Exercise:
Count the lines of the entries below that contain the word "icon". Reply with the number alone.

Provided records:
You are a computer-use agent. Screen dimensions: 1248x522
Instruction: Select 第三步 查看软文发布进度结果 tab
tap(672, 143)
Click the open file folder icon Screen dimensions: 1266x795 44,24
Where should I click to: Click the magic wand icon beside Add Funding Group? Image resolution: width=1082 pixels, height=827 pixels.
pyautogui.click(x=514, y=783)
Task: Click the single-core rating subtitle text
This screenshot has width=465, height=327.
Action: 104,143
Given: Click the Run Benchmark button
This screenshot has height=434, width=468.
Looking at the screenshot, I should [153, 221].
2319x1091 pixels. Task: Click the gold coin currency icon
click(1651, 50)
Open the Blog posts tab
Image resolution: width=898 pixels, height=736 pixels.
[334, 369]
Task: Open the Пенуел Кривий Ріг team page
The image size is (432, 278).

The reply:
3